Post by Amskeptic » Tue Nov 26, 2013 10:28 am

luftvagon wrote:Interestingly enough, the stock location for Temperature Sensor II may not be the most ideal location for any temperature sensor.

Yesterday, after an hour of driving around, my recorded TSII temperature was 90F. The ambient temperature was 40F. When pulled over, idling at light, or parking lot, the temperature would go to ~110F. As soon as I start driving, it would drop top 90F, dipping all the way to 86F.... Rewind back to summer months, and my TSII recorded temperature was 120F or around 140F idling.

Granted, my sensor is much more responsive than TSII, however, that does not mean much....

B) What does it mean for the rest of the stock L-Jetronic crowd?

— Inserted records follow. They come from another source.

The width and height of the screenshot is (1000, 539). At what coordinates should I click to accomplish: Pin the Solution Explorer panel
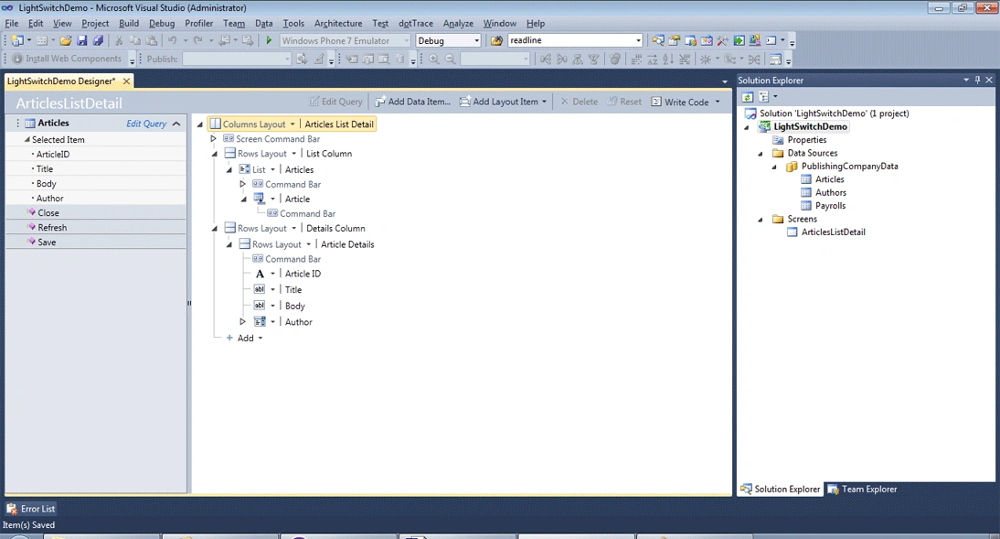point(977,80)
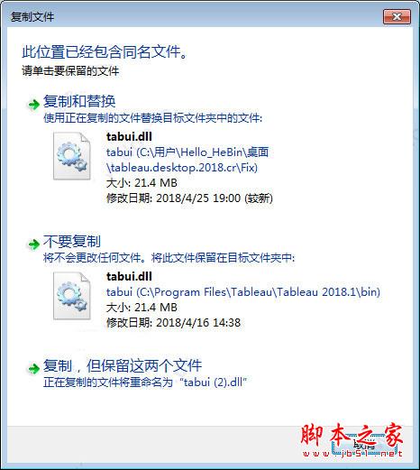This screenshot has height=470, width=420.
Task: Click the rename note mentioning tabui (2).dll
Action: pos(145,382)
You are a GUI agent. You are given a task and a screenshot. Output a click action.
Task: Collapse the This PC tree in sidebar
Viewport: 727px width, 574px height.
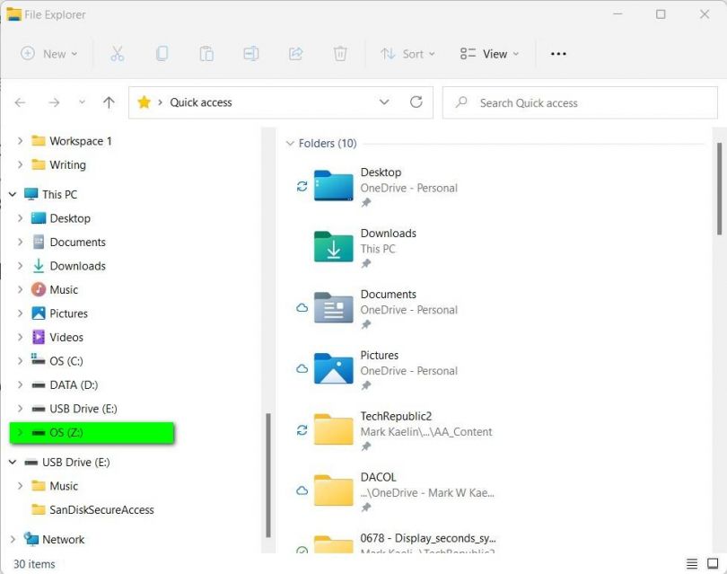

C) You may be running richer in winter, and leaner in summer. Are you? How is your MPG in summer months versus cold months?
You may be assuming that the values you recorded are an anomaly, but they are in fact merely an averaging of ambient vs combustion chamber temperatures. The factory TSII doesn't "care" WHAT the temperature is, it merely has to change resistance to reflect this one parameter for injection pulse width. The factory engineers were not idiots. They HAD to maintain HC limits at the bottom of the big cool-down hill (richen it as the engine cools!) as well as at the top of the big heat-spike hill (lean it!) and they had to address heat-soak prolonged idling (lean it!) and cold day cooling air chilling the fins (richen it!), they had to keep misfires to a minimum with cylinder walls and combustion chambers that could get too cold too quick. The factory engineers were not idiots. They got these engines to pass emissions requirements through the entire range of environmental variables, and the TSII did its part . . . as did the TSI.

All VWs cool dramatically on the downhills and warm up quickly on the uphills and the temperature of the cooling air, as you note, swings widely. Turns out, VW got caught big time with the D-Jet emissions on throttle overrun, the engines would cool so quickly during their injector shut-off period, that they would FAIL at re-light. So they reprogrammed the ECU to relight the cylinders at 2,200 rpm to get the cylinders warmed up again before you applied the accelerator for the next hill.

"my sensor is much more responsive" did you know that VW had to reduce responsiveness with the washer under the sensor as per the TSB? The TSII is just giving a relaxed reading of overall head temperatures, it is not the "combustion chamber temperature be-all end-all" reading. That is why it is carefully located for a little cooling air effect, a little combustion chamber effect, and your readings show a nice balanced overall understanding of the engine's day.

B) As a member of the stock L-Jet crowd, all I have ever asked of my stock L-Jet is that it responds to my requests for acceleration without hesitation no matter the environmental variables and give me a passable 16-19 mpg. This it does.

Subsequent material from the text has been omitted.